Tuesday, February 5, 2008

Calhoun, Harvey & Appadurai

1. Calhoun provided a good background for our reading of Harvey's lens of historical-geographical materialism. Calhoun described globalization as inextricably bound up in the context of history. He noted that globalization is not a natural process, but rather, is a reflection of power, which is inherently unequal. He noted that it is multidimensional, affecting markets, media and migration. Appadurai concurs that the four key factors in understanding globalization are financial capital, electronic information technology, the growing gaps between rich and poor, and the new kinds of migration in the world labor market.

After their initial discussion of what drives globalization, Harvey and Appadurai continue with disturbing analyses of its dire consequences. Harvey concurs with the NY Times' view that "America's entire war on terrorism is an exercise in imperialism." Appadurai sees the 9/11 attacks as "a massive act of social punishment" for America's "moral travesties around the world." Appadurai describes our post-9/11 world as one in which "order...is organized around the fact or the prospect of violence," a world that destabilizes two of our cherished assumptions: "that peace is the natural marker of social order and that the nation-state is natural guarantor and container of such order." In this world, "civilians do not exist."

Harvey quotes Arendt: "Since power is essentially only a means to an end a community based solely on power must decay...only by acquiring more power can it guarantee the status quo; only by constantly extending its authority...through process of power accumulation can it remain stable." Harvey notes that accumulation is done by dispossession, by taking away the rights, lands, and livelihoods of anyone who stands in the way of the U.S.'s "perpetually expansionary" capitalist imperialism.

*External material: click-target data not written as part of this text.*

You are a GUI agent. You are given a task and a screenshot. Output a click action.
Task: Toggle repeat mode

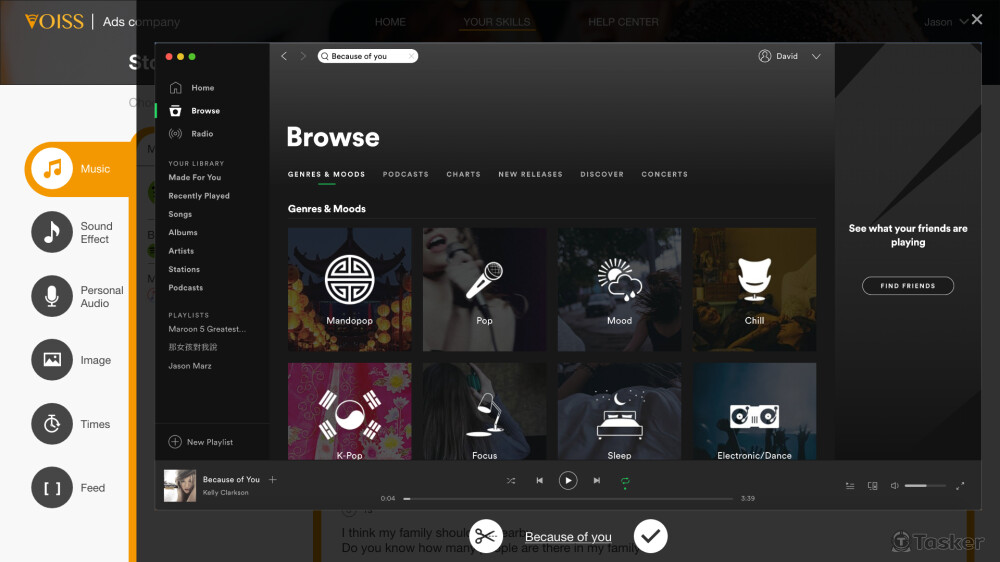(625, 481)

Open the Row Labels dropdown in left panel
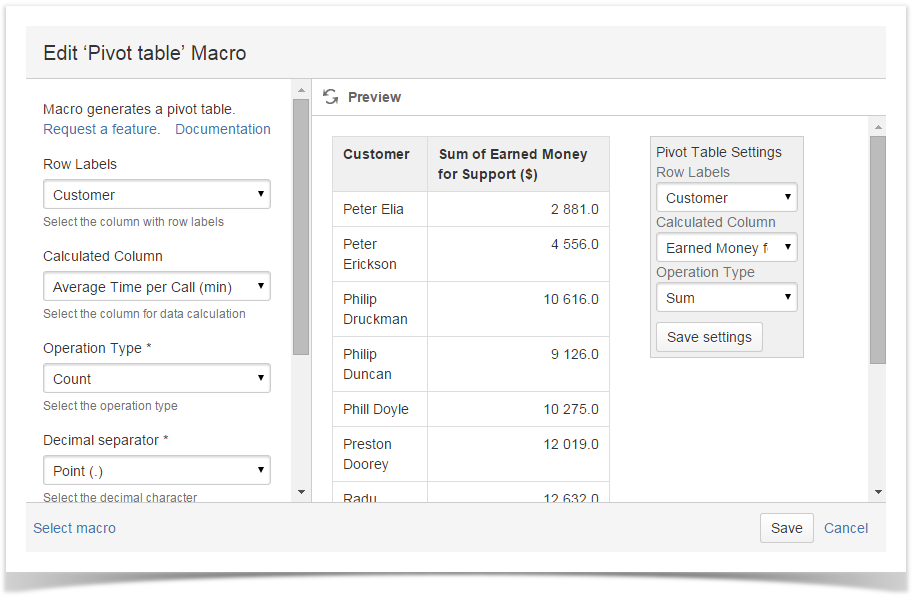coord(157,195)
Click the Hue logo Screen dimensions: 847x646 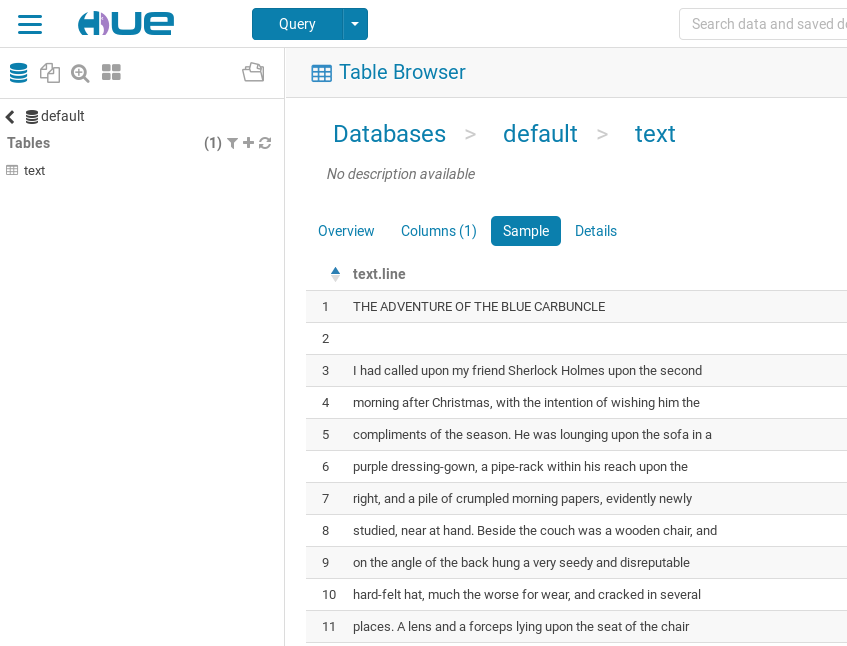[x=125, y=23]
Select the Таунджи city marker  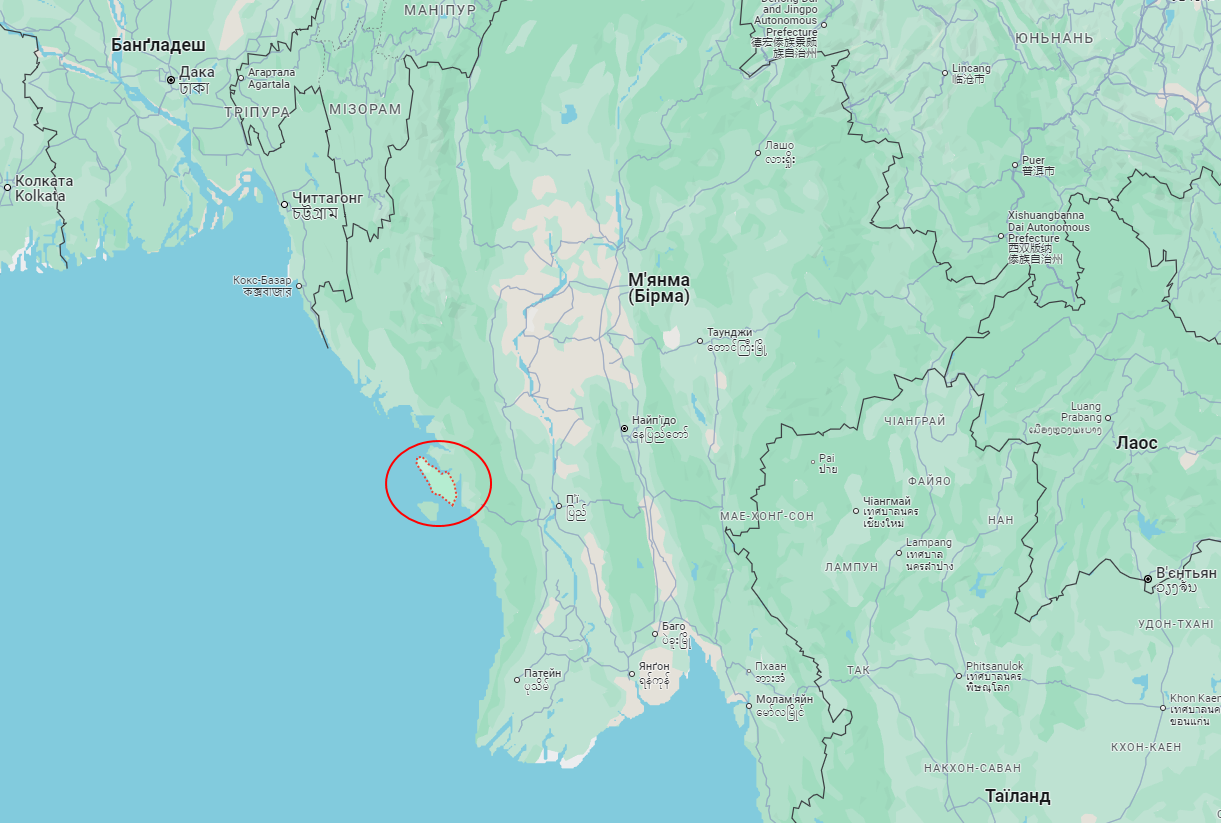coord(700,341)
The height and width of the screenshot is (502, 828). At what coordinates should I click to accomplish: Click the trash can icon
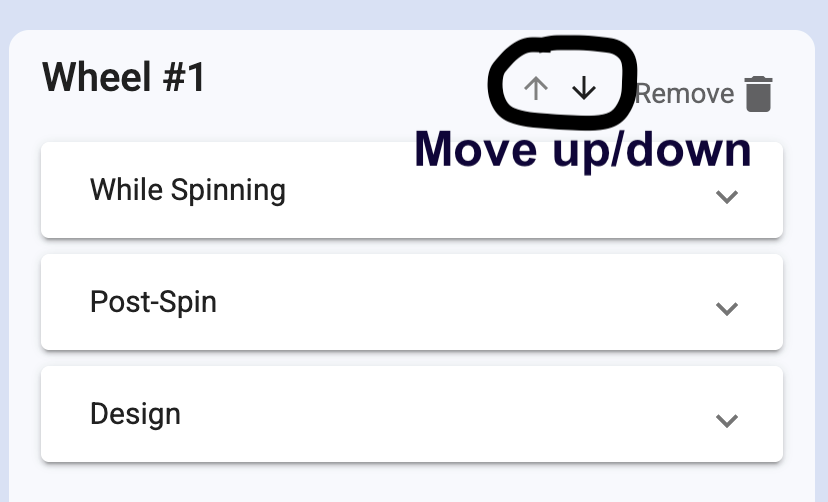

2. I was taken by Calhoun's point that globalization exists only because it is imagined. This concept follows up on our Anderson reading last semester on Imagined Communities. Calhoun's concept of globalization's existence relying on our imagining it is both radical and self-evident. .

I was disturbed by the apocalyptic vision of Appadurai, who sees growing "macroviolence" as a fact of life that we must learn to live with. I would like to have seen some suggestions as to how to address the dire circumstances that he describes.